Dear Team,
I have a scenario where I need to provide priority access to multiple users from different projects for only 3 nodes. This means that, at any given time, only 3 nodes can be used in that partition, and if one user is utilizing all 3 nodes, no other user should be able to submit jobs to that partition, or their jobs should remain in the queue.
To achieve this, I attempted to use QoS by creating a floating partition with some of the nodes and configuring a QoS with priority. I also set a limit with GrpTRES=gres/gpu=24, given that each node has 8 GPUs, and there are 3 nodes in total. I then attached the QoS to the partition and assigned it to the users who need access. I Also tried MaxTRES=gres/gpu=24
While this setup works as expected in the testing environment for CPUs, it is not functioning as intended in production, and it is not effectively restricting node usage in the partition. Could anyone provide suggestions or guidance on how to properly implement node restrictions along with priority?
Thank you for your assistance.
Best regards, Manisha Yadav
------------------------------------------------------------------------------------------------------------ [ C-DAC is on Social-Media too. Kindly follow us at: Facebook: https://www.facebook.com/CDACINDIA & Twitter: @cdacindia ]
This e-mail is for the sole use of the intended recipient(s) and may contain confidential and privileged information. If you are not the intended recipient, please contact the sender by reply e-mail and destroy all copies and the original message. Any unauthorized review, use, disclosure, dissemination, forwarding, printing or copying of this email is strictly prohibited and appropriate legal action will be taken. ------------------------------------------------------------------------------------------------------------
Manisha Yadav via slurm-users slurm-users@lists.schedmd.com writes:
To achieve this, I attempted to use QoS by creating a floating partition with some of the nodes and configuring a QoS with priority. I also set a limit with GrpTRES=gres/gpu=24, given that each node has 8 GPUs, and there are 3 nodes in total.

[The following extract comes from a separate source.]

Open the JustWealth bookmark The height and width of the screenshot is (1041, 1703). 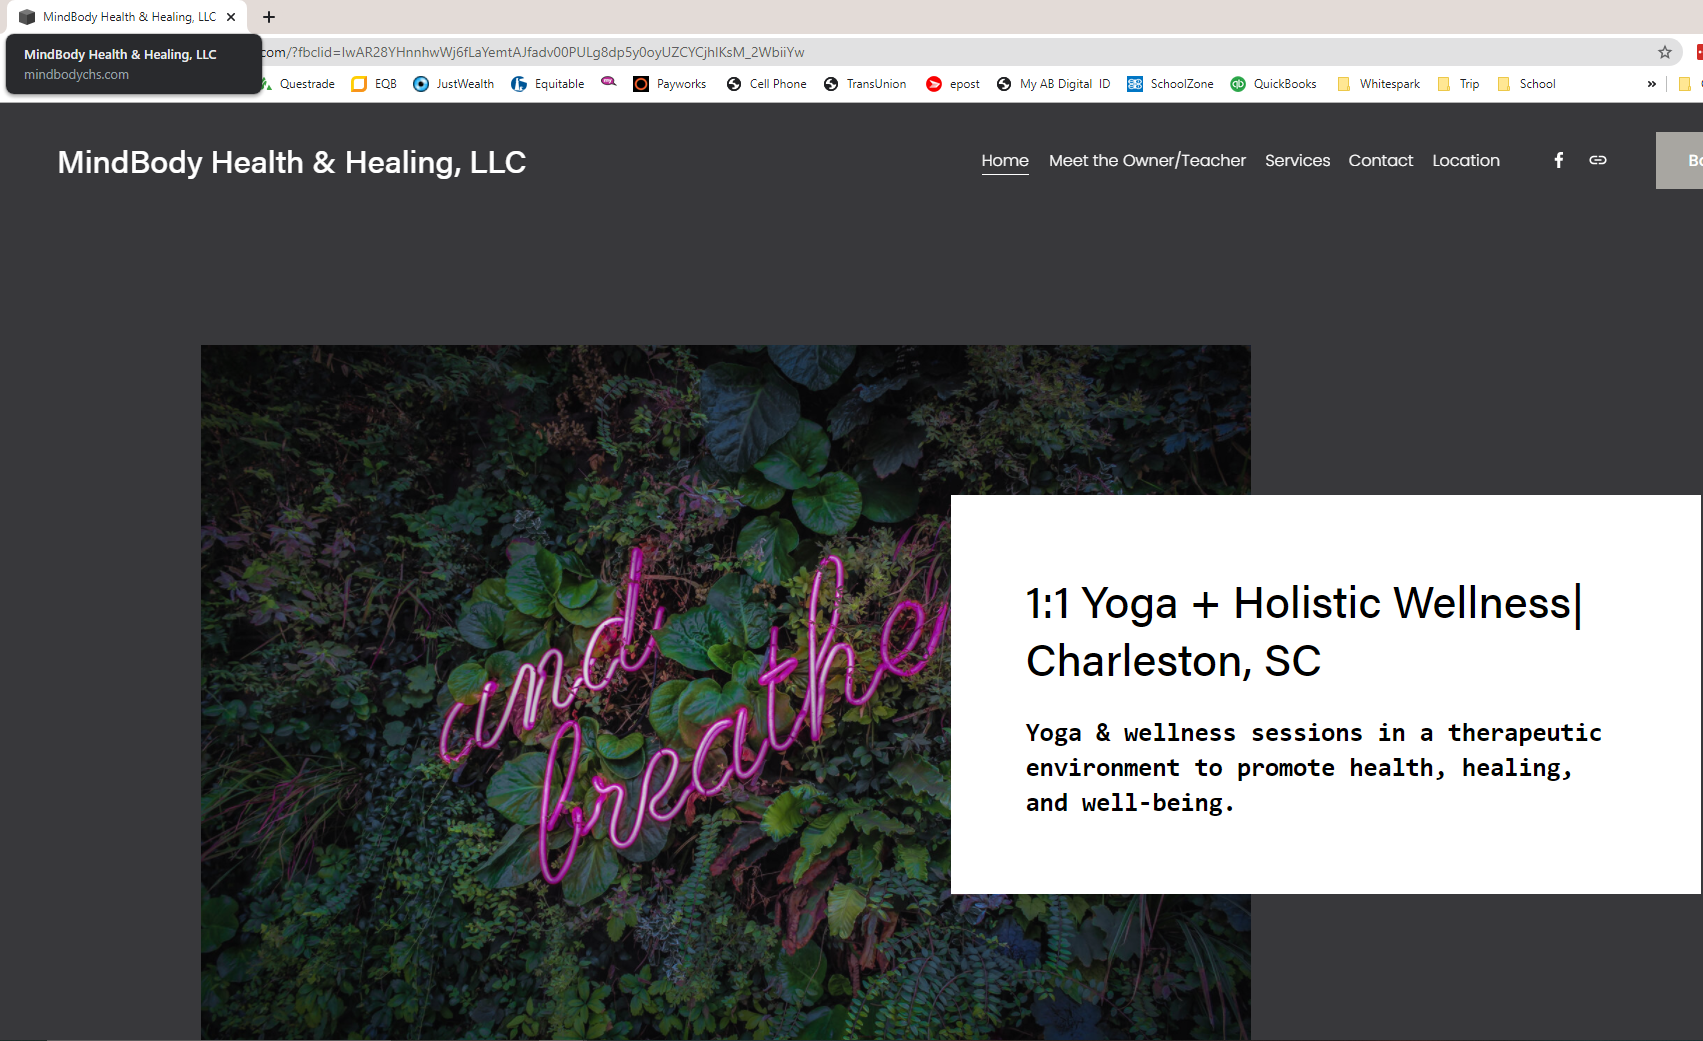coord(453,84)
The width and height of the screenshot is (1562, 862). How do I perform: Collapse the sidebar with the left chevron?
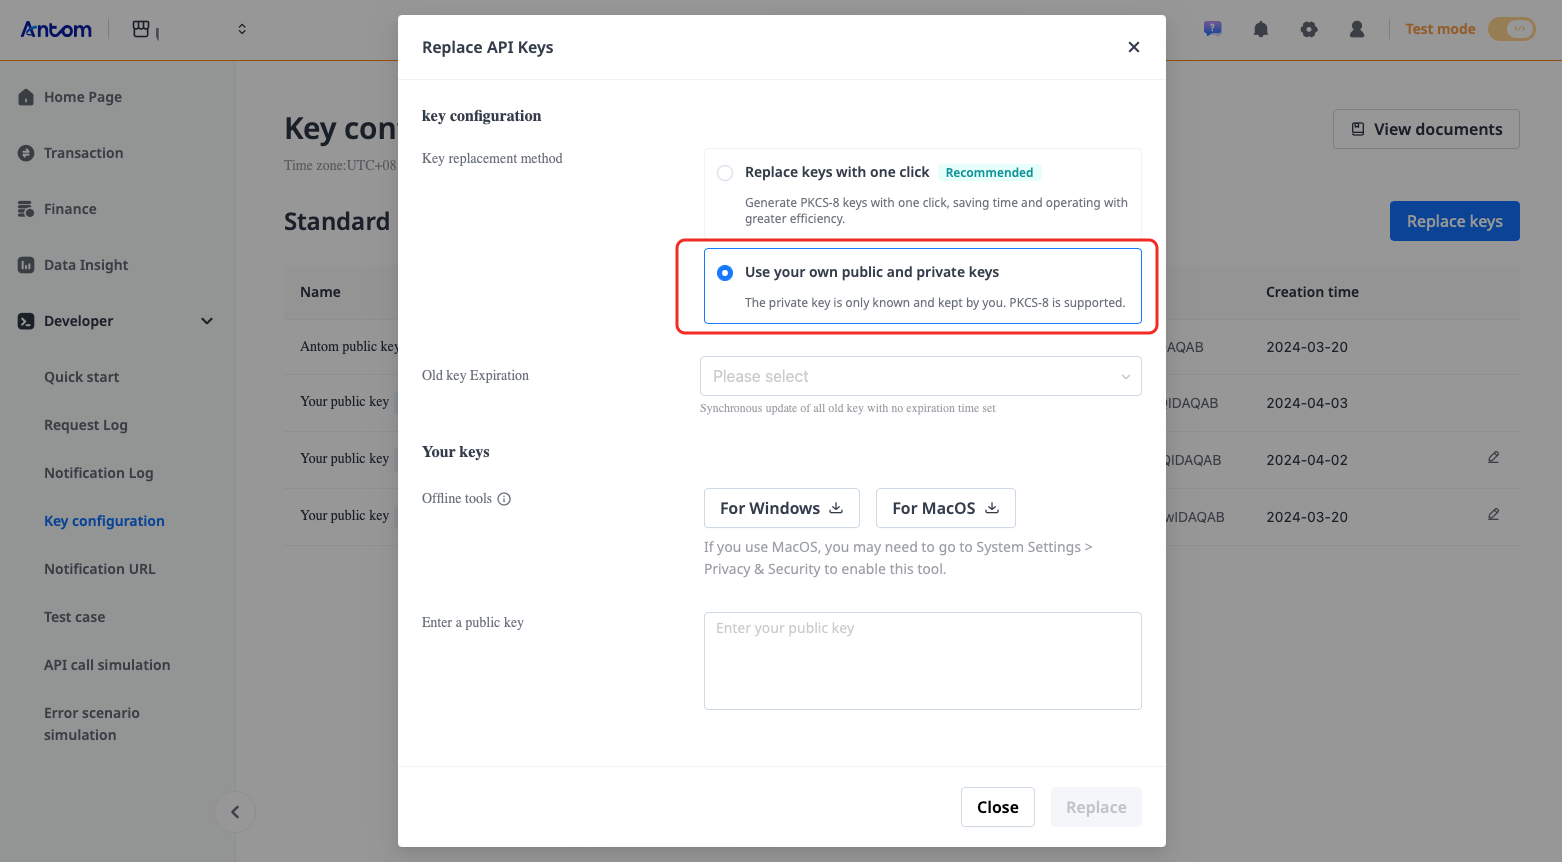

If there are more nodes with GPUs, this will not prevent these users from getting GPUs on more than 3 nodes, it will only prevent them from getting more than 24 GPUs. It will not prevent them from running cpu-only jobs on other nodes either.. I think using GrpTRES=gres/gpu=24,node=3 (or perhaps simply GrpTRES=node=3) should work.
Hii,
Thanks for your valuable reply! Based on your input, I made the following changes to the system configuration: Created a new QoS: Priority: 200 Restriction: 3 nodes, 24 GPUs
Here are the commands I used: sacctmgr add qos test sacctmgr modify qos test set priority=200 sacctmgr modify qos test set GrpTRES=cpu=24 sacctmgr modify qos test set GrpTRES=gres/gpu=24,node=3
Attached the QoS to users from different groups as their default QoS.
Created a floating partition with all the nodes from the default partition and attached the same QoS to this partition. The configuration is as follows:
PartitionName=testingp MaxTime=7-0:00:00 DefaultTime=01:00:00 AllowQos=test State=UP Nodes=node1,node2,node3,node4,node5,node5 DefCpuPerGPU=16 MaxCPUsPerNode=192
However, when the users submit their jobs to the testingp partition, they are not receiving the expected priority. Their jobs are stuck in the queue and are not being allocated resources, while users without any priority are able to get resources on the default partition.
Could you please confirm if my setup is correct, or if any modifications are required on my end? My slurm version is slurm 21.08.6
Manisha Yadav manishay@cdac.in writes:
Could you please confirm if my setup is correct, or if any modifications are required on my end?
I don't see anything wrong with the part of the setup that you've shown.
Have you checked with `sprio -l -j <jobids>` whether the jobs get the extra qos priority? If not, perhaps the multifactor priority plugin isn't in use, or the qos weight is zero. See, e.g, https://slurm.schedmd.com/qos.html
My slurm version is slurm 21.08.6
Oh, that is old. I'd seriously consider upgrading. For instance, this is too old to get security patches.